Task to complete:
An exact, complete copy of the data that follows is needed.

##### Data provided #####

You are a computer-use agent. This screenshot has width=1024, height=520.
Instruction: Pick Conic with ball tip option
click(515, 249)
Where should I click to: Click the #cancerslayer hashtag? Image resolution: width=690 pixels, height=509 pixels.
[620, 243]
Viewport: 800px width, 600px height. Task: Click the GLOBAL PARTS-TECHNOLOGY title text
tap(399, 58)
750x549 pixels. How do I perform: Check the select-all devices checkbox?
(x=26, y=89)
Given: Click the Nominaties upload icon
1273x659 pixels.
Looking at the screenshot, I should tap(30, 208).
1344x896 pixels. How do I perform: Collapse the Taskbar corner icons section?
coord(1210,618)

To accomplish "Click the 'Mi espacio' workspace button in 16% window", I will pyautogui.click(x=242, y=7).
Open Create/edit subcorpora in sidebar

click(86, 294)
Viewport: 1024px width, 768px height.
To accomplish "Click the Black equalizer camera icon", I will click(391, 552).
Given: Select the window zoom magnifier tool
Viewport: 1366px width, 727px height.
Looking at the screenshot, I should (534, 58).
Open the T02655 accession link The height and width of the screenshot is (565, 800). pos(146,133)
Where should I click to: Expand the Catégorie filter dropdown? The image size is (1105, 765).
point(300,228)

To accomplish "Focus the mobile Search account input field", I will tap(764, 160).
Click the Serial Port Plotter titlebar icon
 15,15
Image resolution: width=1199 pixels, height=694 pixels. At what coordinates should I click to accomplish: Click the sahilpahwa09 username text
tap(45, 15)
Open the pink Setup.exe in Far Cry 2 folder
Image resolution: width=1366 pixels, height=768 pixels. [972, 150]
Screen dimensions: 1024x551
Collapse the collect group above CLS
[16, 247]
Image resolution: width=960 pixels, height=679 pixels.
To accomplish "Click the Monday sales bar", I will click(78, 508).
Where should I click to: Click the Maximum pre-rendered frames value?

#####

Written solution:
You are a computer-use agent. This screenshot has width=1024, height=520.
Instruction: Pick Conic with ball tip option
click(515, 249)
Where should I click to: Click the #cancerslayer hashtag? Image resolution: width=690 pixels, height=509 pixels.
[620, 243]
Viewport: 800px width, 600px height. Task: Click the GLOBAL PARTS-TECHNOLOGY title text
tap(399, 58)
750x549 pixels. How do I perform: Check the select-all devices checkbox?
(x=26, y=89)
Given: Click the Nominaties upload icon
1273x659 pixels.
Looking at the screenshot, I should tap(30, 208).
1344x896 pixels. How do I perform: Collapse the Taskbar corner icons section?
coord(1210,618)

To accomplish "Click the 'Mi espacio' workspace button in 16% window", I will pyautogui.click(x=242, y=7).
Open Create/edit subcorpora in sidebar

click(86, 294)
Viewport: 1024px width, 768px height.
To accomplish "Click the Black equalizer camera icon", I will click(391, 552).
Given: Select the window zoom magnifier tool
Viewport: 1366px width, 727px height.
Looking at the screenshot, I should (534, 58).
Open the T02655 accession link The height and width of the screenshot is (565, 800). pos(146,133)
Where should I click to: Expand the Catégorie filter dropdown? The image size is (1105, 765).
point(300,228)

To accomplish "Focus the mobile Search account input field", I will tap(764, 160).
Click the Serial Port Plotter titlebar icon
 15,15
Image resolution: width=1199 pixels, height=694 pixels. At what coordinates should I click to accomplish: Click the sahilpahwa09 username text
tap(45, 15)
Open the pink Setup.exe in Far Cry 2 folder
Image resolution: width=1366 pixels, height=768 pixels. [972, 150]
Screen dimensions: 1024x551
Collapse the collect group above CLS
[16, 247]
Image resolution: width=960 pixels, height=679 pixels.
To accomplish "Click the Monday sales bar", I will click(78, 508).
Where should I click to: Click the Maximum pre-rendered frames value?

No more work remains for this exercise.